В конце октября, пишет Колвилл, когда вторжение уже не казалось неминуемым, Черчилль частично изменил свое поведение. После вспышек, которые еще частенько случались, следовали не явные извинения, а щедрая оценка положительных качеств, таким образом потерпевшая сторона уходила, не утратив достоинства. Самые свирепые эпитеты он оставлял для врага. «Я не испытывал ненависти к немцам во время последней войны, – сказал он Исмею, – но теперь я ненавижу их, как… уховертку». Во время завтрака в Чекерсе он сказал, что «живой гунн – война в перспективе». Парашютные мины, отметил Колвилл, подвигли его на такое высказывание: «Становится все меньше и меньше доброжелательности к немцам». Однако его ненависть к немцам в целом несколько смягчалась, когда речь шла об отдельном солдате, моряке или летчике. Когда сэр Хью Даудинг выступил за стрельбу по немецким летчикам, прыгающим с парашютом, Черчилль не согласился, сказав, что летчики, прыгающие с парашютом, «как матросы, тонущие в море»[519].

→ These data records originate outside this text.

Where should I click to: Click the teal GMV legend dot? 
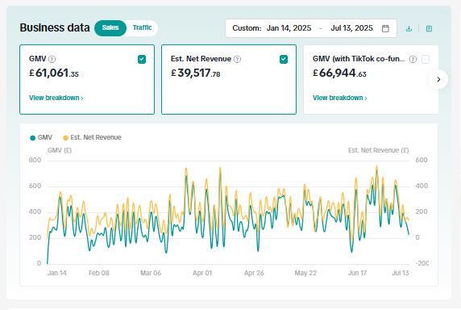(32, 138)
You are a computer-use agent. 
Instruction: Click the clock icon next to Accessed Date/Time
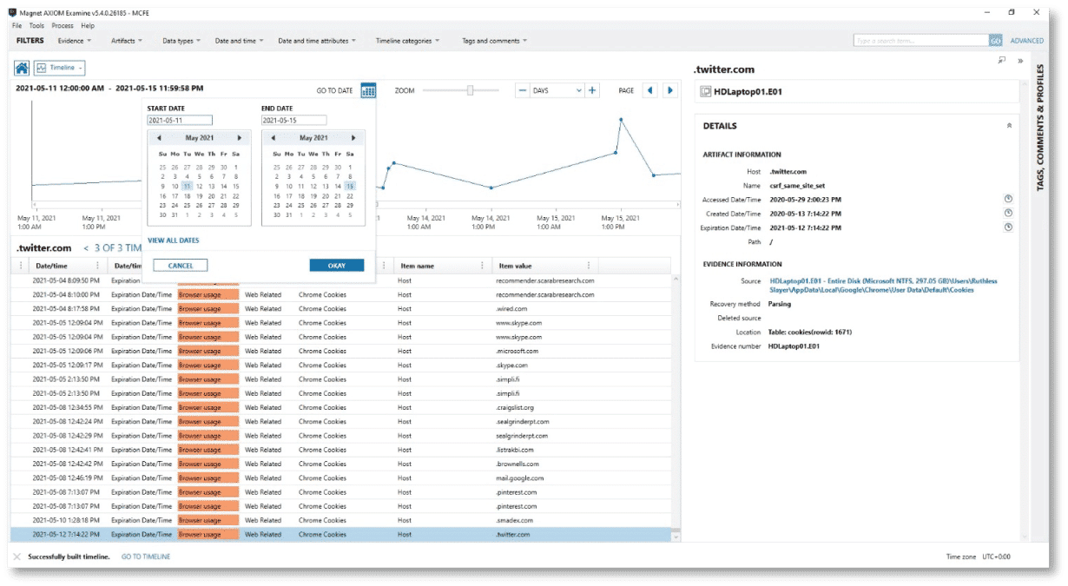[1008, 199]
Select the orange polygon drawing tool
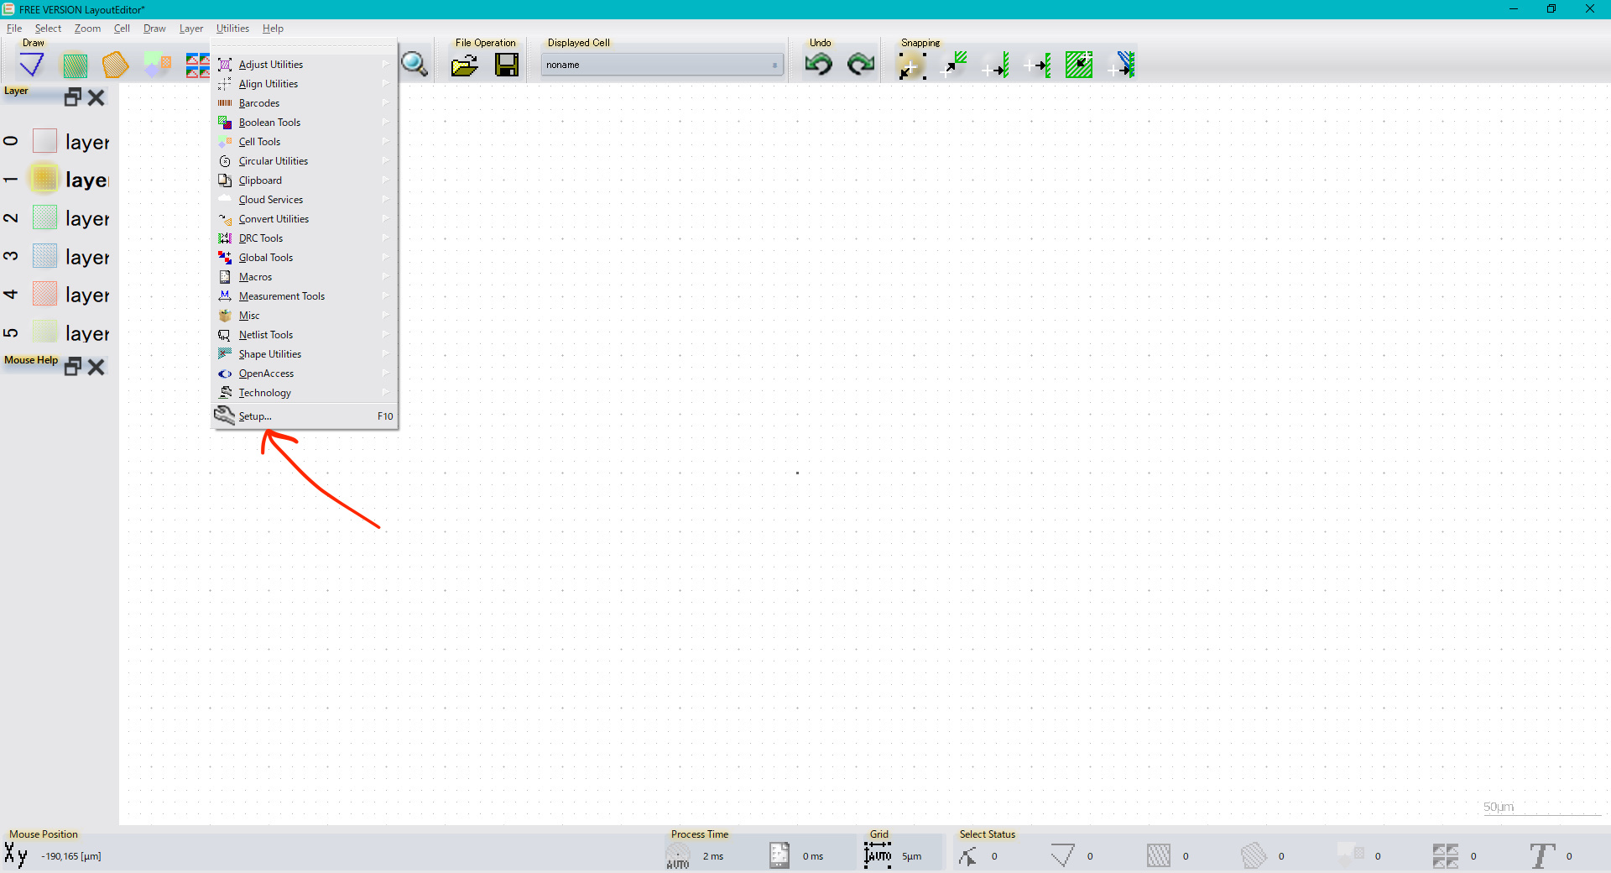 click(x=115, y=65)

Его было легко довести до слез. Черчилль мог заплакать при виде старого лондонца, бродящего среди дымящихся развалин своего дома; во время просмотра фильмов; из-за успехов – и неуспехов – его детей; во время крещения, когда пел хор. Хороший политик может использовать подобную чувствительность для дела, а он был опытным политиком. Ни один лидер на мировой сцене в то время не отваживался так часто вытирать слезы. А Черчилль мог. Простые горожане и пэры рассматривали проявление эмоций как доказательство глубины силы характера Черчилля, а не его слабости. Его правительство, единое и решительное, изменило прошлую политику. Каждое его слово, каждая слеза, каждый сердитый взгляд в ту страшную осень воспринимались как искренность Черчилля, для которого не существовало иной политики, кроме политики выживания.